INSTRUCTION: Locate each line in the data that contains the string "Viewport" and copy those lines. Match case exactly.

╭──

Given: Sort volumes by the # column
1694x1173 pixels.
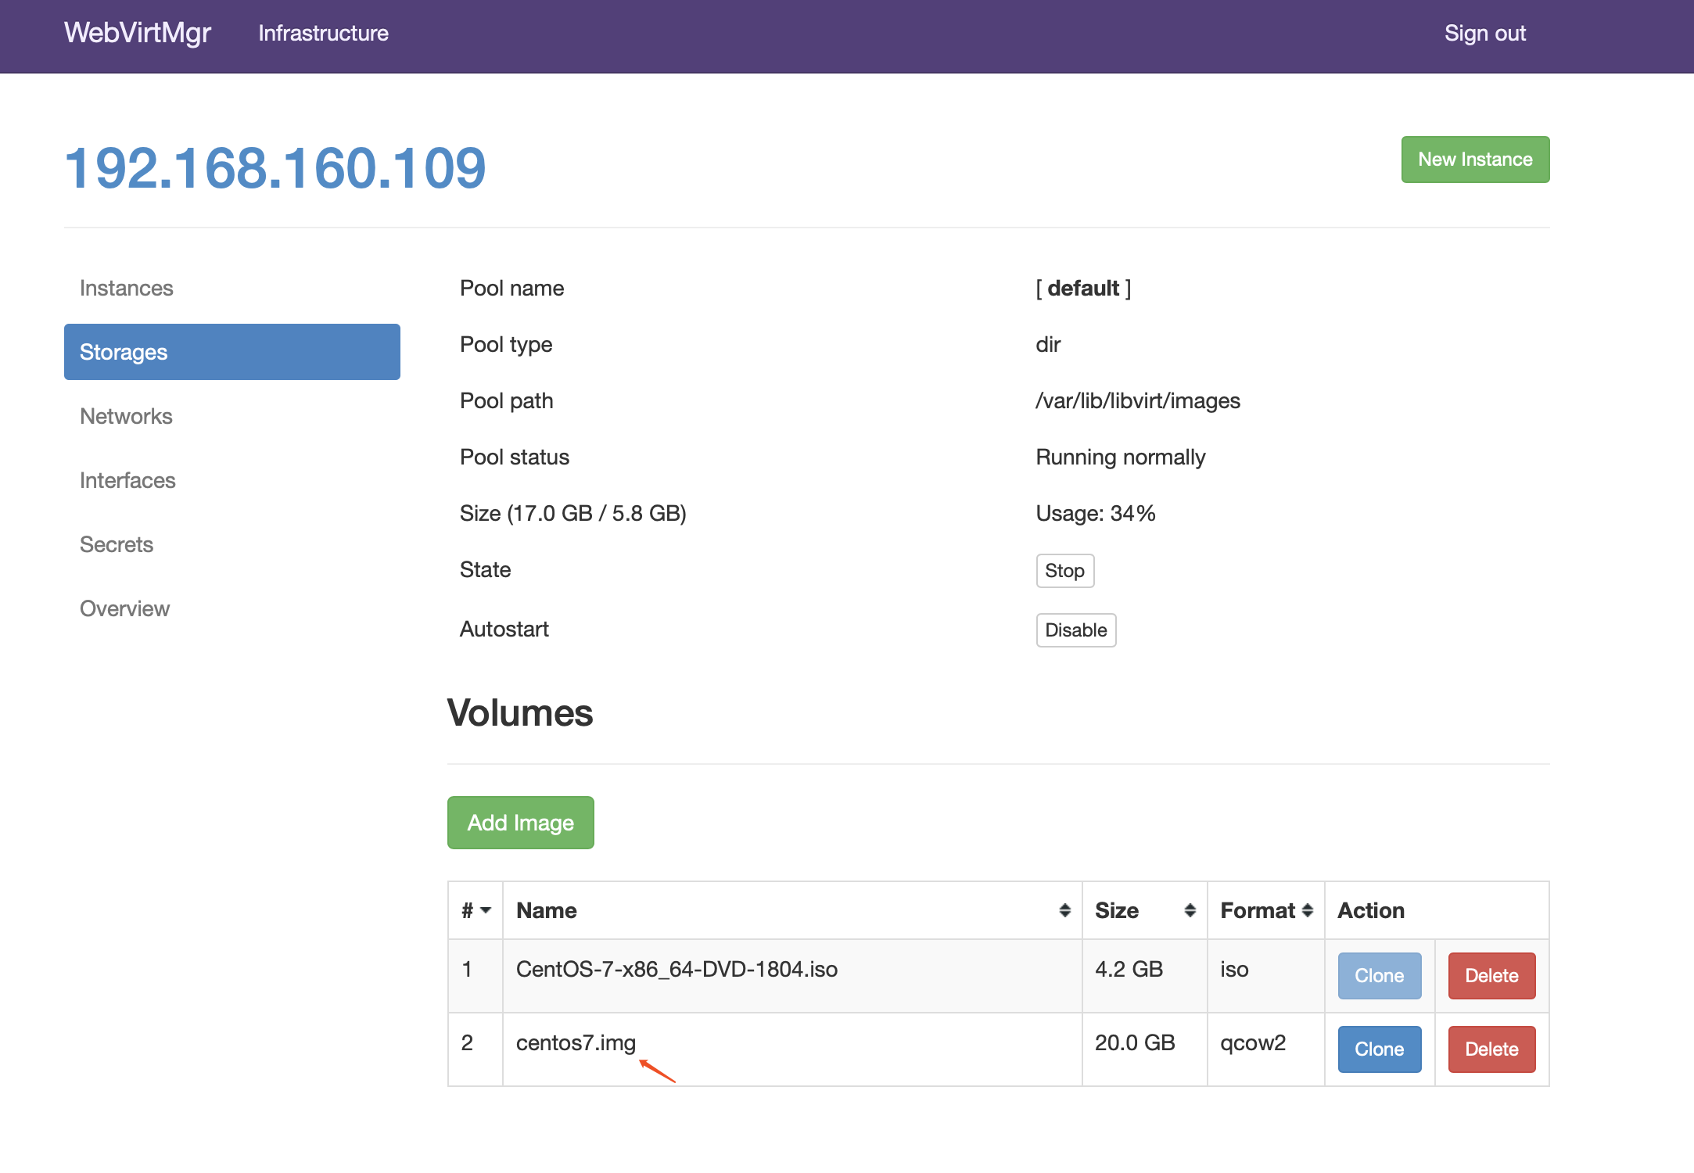Looking at the screenshot, I should (x=476, y=910).
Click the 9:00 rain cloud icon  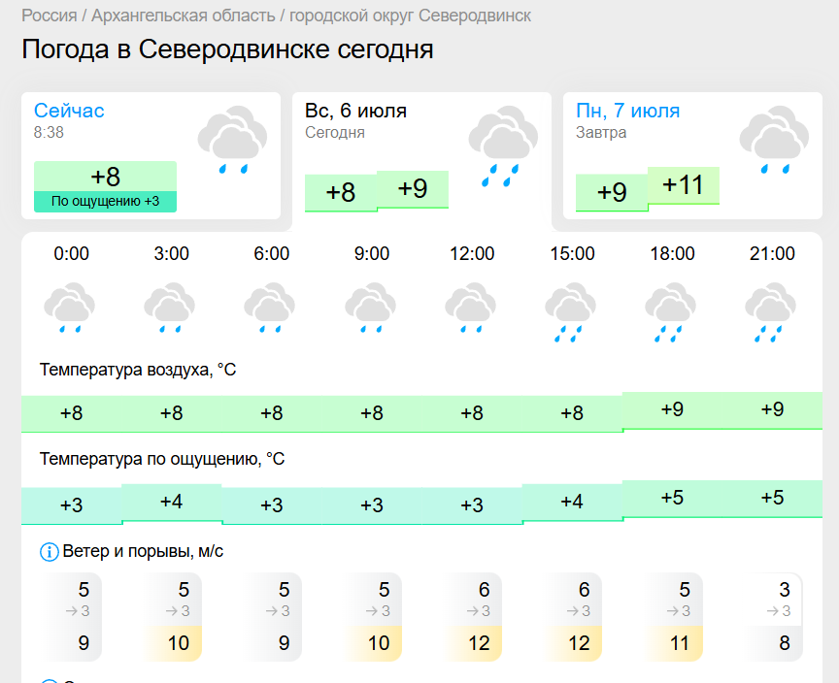tap(370, 308)
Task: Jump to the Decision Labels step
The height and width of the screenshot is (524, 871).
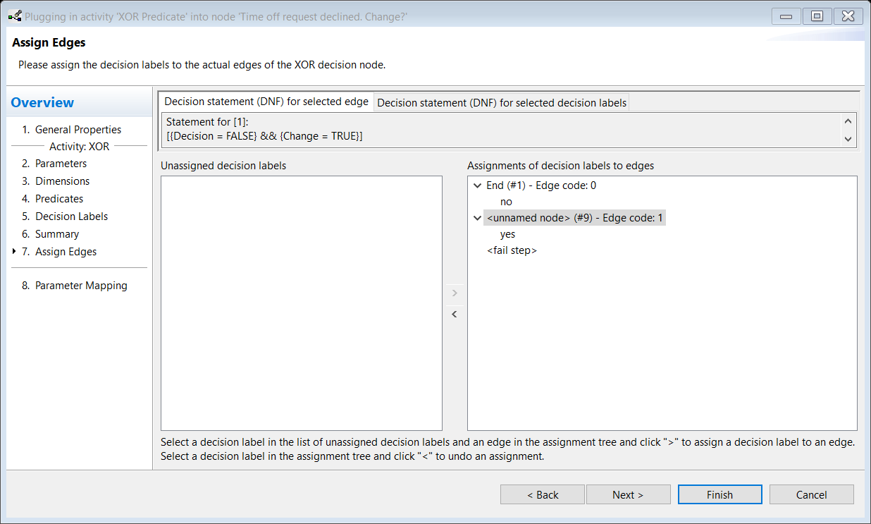Action: coord(71,217)
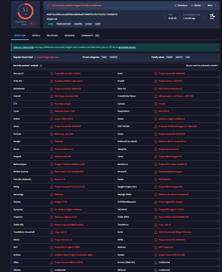The width and height of the screenshot is (222, 272).
Task: Open the Relations tab
Action: (52, 36)
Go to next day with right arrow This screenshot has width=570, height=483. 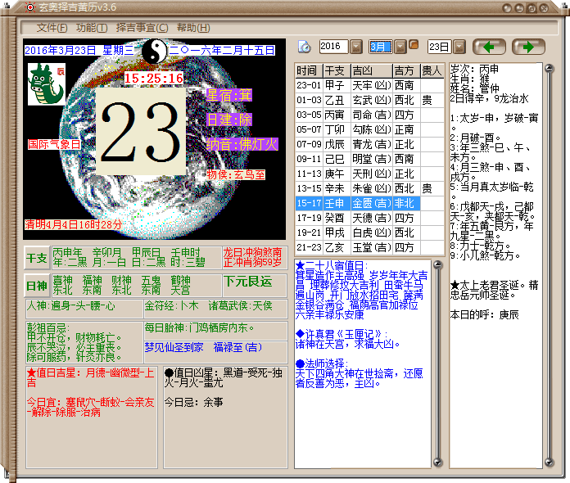[529, 47]
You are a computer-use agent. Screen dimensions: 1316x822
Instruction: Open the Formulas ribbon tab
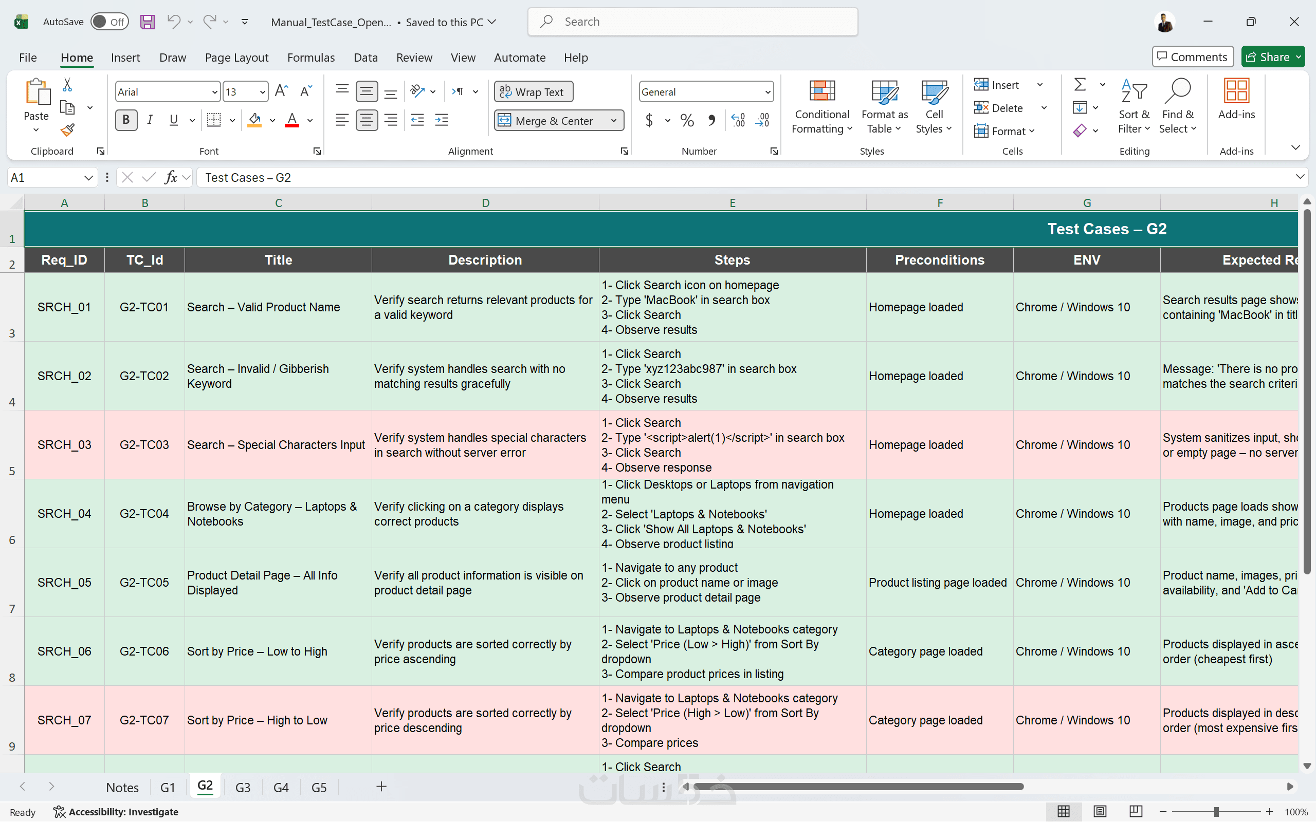pos(311,58)
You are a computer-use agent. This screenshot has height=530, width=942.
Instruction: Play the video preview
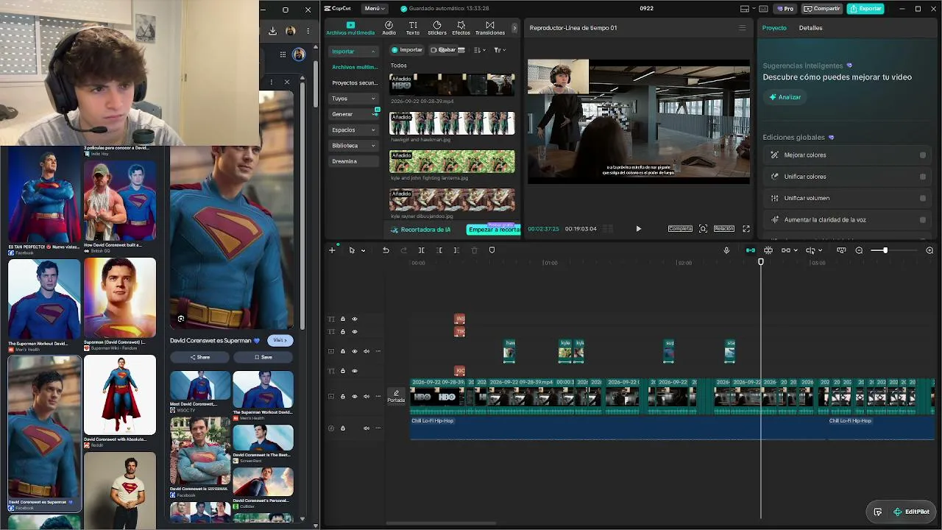click(638, 229)
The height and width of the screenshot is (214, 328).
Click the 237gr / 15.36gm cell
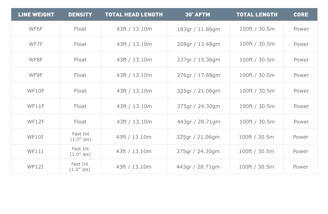(x=198, y=60)
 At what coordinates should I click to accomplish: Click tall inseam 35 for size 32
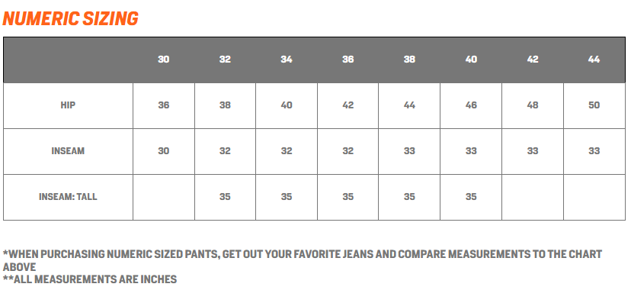point(225,197)
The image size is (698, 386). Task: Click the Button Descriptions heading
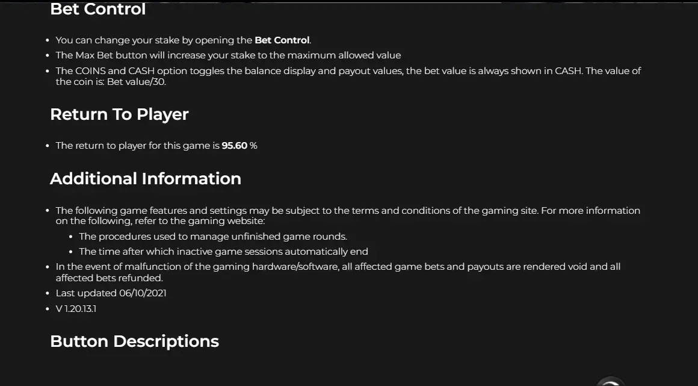pos(134,341)
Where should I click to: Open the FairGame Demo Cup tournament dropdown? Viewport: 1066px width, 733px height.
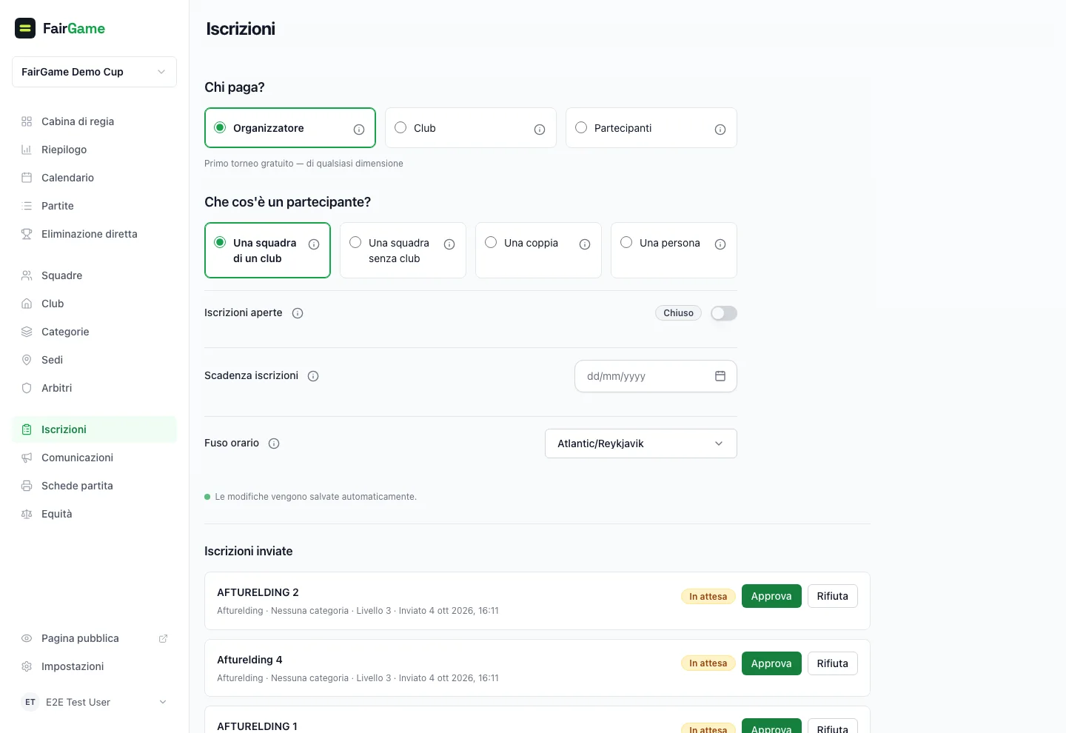pos(94,72)
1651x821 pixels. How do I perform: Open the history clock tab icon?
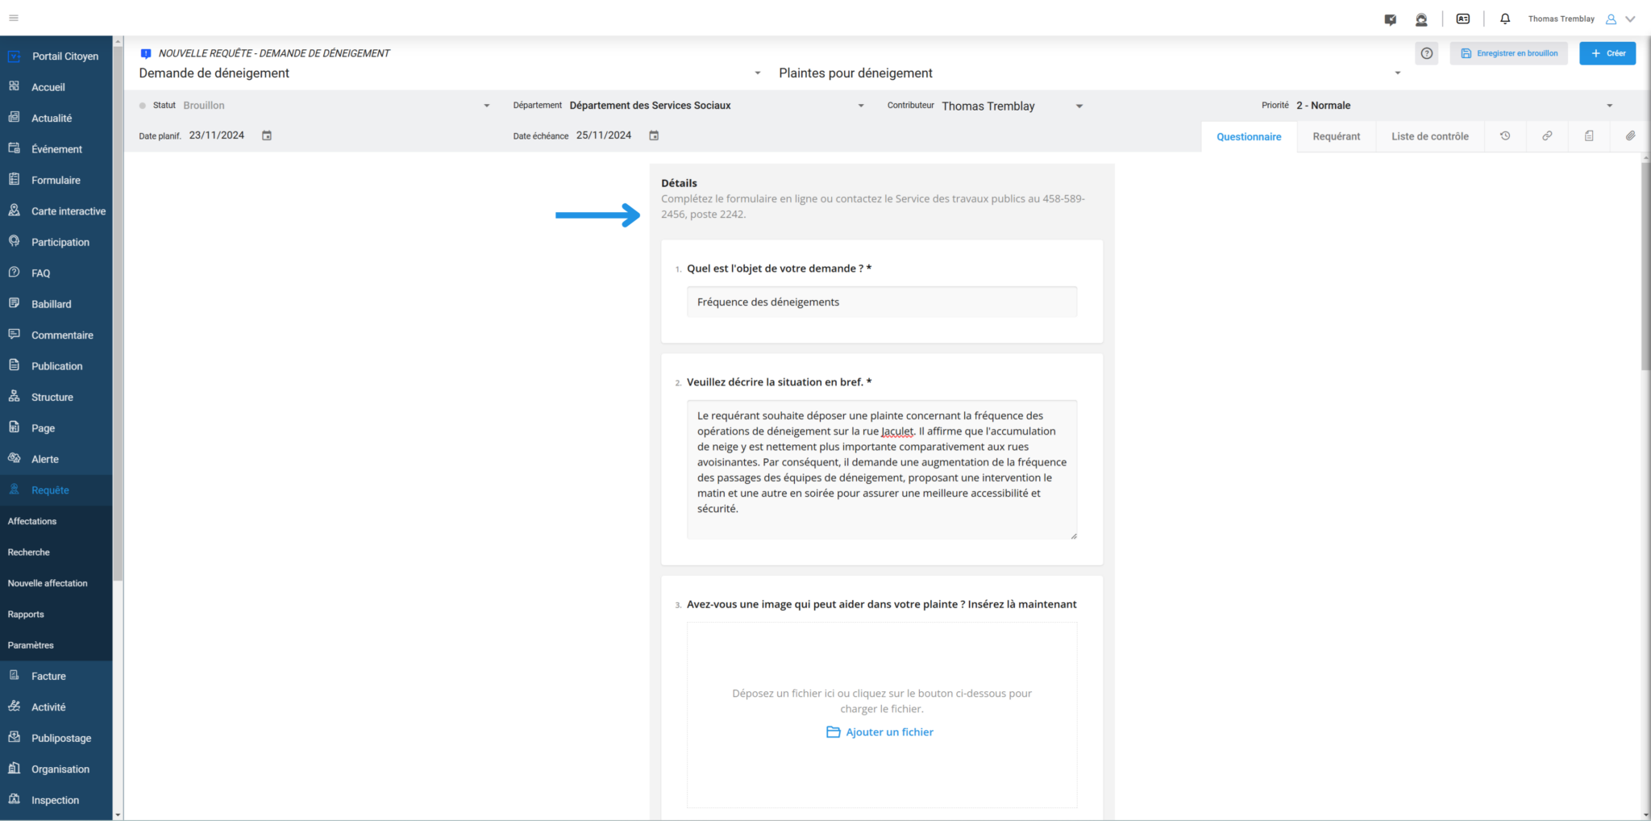1505,136
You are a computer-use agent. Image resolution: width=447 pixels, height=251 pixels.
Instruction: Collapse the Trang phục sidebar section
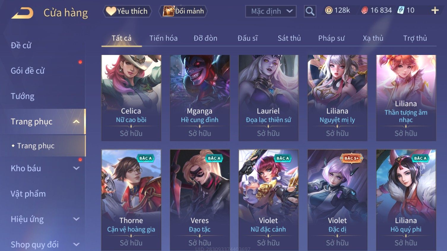pos(76,121)
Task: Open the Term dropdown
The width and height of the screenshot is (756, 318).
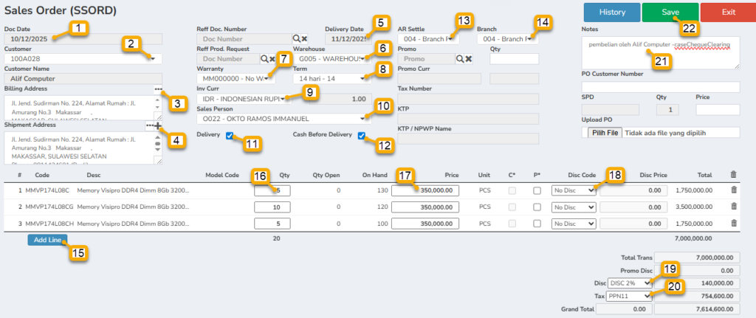Action: coord(330,78)
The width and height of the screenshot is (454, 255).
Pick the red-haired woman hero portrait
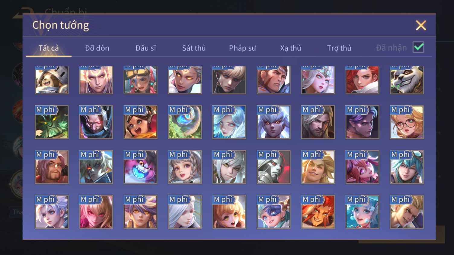[x=362, y=80]
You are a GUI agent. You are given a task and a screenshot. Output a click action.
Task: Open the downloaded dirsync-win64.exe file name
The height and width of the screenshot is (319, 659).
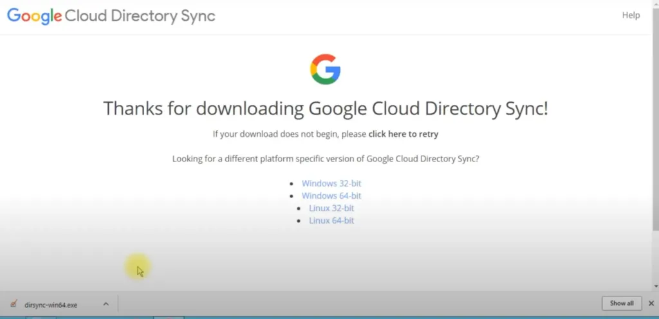point(51,305)
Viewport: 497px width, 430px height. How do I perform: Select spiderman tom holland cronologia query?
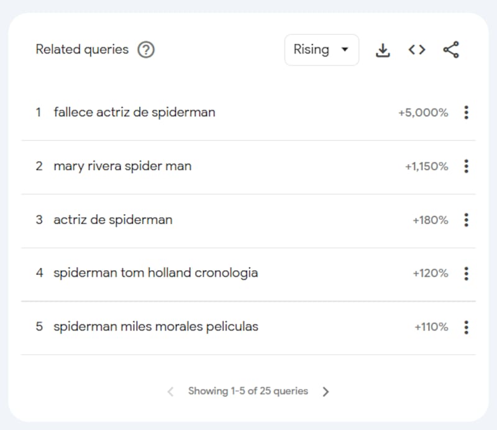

╰──

RESULT OF THIS TASK:
Where should I click to: Open the FairGame Demo Cup tournament dropdown? Viewport: 1066px width, 733px height.
Viewport: 497px width, 430px height. How do I perform: Select spiderman tom holland cronologia query?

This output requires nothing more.